---- Material supplied

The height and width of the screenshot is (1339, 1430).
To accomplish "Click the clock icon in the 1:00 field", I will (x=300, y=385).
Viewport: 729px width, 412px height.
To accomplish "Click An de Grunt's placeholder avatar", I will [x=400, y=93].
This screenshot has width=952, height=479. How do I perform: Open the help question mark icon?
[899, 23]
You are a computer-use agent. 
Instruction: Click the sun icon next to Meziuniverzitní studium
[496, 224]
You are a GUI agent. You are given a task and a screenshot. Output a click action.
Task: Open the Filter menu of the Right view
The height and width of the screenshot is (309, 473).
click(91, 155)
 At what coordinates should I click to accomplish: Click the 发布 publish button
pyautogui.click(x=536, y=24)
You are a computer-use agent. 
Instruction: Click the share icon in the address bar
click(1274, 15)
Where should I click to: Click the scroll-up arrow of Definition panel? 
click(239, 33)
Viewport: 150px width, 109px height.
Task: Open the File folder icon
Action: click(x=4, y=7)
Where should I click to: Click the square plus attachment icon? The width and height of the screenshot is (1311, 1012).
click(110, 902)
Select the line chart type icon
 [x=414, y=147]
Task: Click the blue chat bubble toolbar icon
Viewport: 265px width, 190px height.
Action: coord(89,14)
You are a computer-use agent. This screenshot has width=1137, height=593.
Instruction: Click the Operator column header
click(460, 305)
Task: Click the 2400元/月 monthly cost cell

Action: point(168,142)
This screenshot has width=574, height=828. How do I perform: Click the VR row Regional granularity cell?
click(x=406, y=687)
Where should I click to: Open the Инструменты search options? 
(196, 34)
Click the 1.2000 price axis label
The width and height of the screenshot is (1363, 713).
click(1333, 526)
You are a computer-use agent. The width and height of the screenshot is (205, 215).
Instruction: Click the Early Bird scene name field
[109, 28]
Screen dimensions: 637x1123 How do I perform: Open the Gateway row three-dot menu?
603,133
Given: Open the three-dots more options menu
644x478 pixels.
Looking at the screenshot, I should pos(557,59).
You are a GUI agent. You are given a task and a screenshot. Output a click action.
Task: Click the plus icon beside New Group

--------

#### Your task
Lay out every line of the material above as a numbered list, leaving out the blank lines.

#### Worked solution
1. The height and width of the screenshot is (1339, 1430).
2. To accomplish "Click the clock icon in the 1:00 field", I will (x=300, y=385).
3. Viewport: 729px width, 412px height.
4. To accomplish "Click An de Grunt's placeholder avatar", I will [x=400, y=93].
5. This screenshot has width=952, height=479. How do I perform: Open the help question mark icon?
6. [899, 23]
7. You are a computer-use agent. 
8. Instruction: Click the sun icon next to Meziuniverzitní studium
9. [496, 224]
10. You are a GUI agent. You are given a task and a screenshot. Output a click action.
11. Task: Open the Filter menu of the Right view
12. The height and width of the screenshot is (309, 473).
13. click(91, 155)
14.  At what coordinates should I click to accomplish: Click the 发布 publish button
15. pyautogui.click(x=536, y=24)
16. You are a computer-use agent. 
17. Instruction: Click the share icon in the address bar
18. click(1274, 15)
19. Where should I click to: Click the scroll-up arrow of Definition panel? 
20. click(239, 33)
21. Viewport: 150px width, 109px height.
22. Task: Open the File folder icon
23. Action: click(x=4, y=7)
24. Where should I click to: Click the square plus attachment icon? The width and height of the screenshot is (1311, 1012).
25. click(110, 902)
26. Select the line chart type icon
27.  [x=414, y=147]
28. Task: Click the blue chat bubble toolbar icon
29. Viewport: 265px width, 190px height.
30. Action: coord(89,14)
31. You are a computer-use agent. This screenshot has width=1137, height=593.
32. Instruction: Click the Operator column header
33. click(460, 305)
34. Task: Click the 2400元/月 monthly cost cell
35. Action: point(168,142)
36. This screenshot has width=574, height=828. How do I perform: Click the VR row Regional granularity cell?
37. click(x=406, y=687)
38. Where should I click to: Open the Инструменты search options? 
39. (196, 34)
40. Click the 1.2000 price axis label
41. The width and height of the screenshot is (1363, 713).
42. click(1333, 526)
43. You are a computer-use agent. The width and height of the screenshot is (205, 215).
44. Instruction: Click the Early Bird scene name field
45. [109, 28]
46. Screen dimensions: 637x1123 How do I perform: Open the Gateway row three-dot menu?
47. 603,133
48. Given: Open the three-dots more options menu
49. 644x478 pixels.
50. Looking at the screenshot, I should pos(557,59).
51. You are a GUI agent. You are given a task and a screenshot. Output a click action.
52. Task: Click the plus icon beside New Group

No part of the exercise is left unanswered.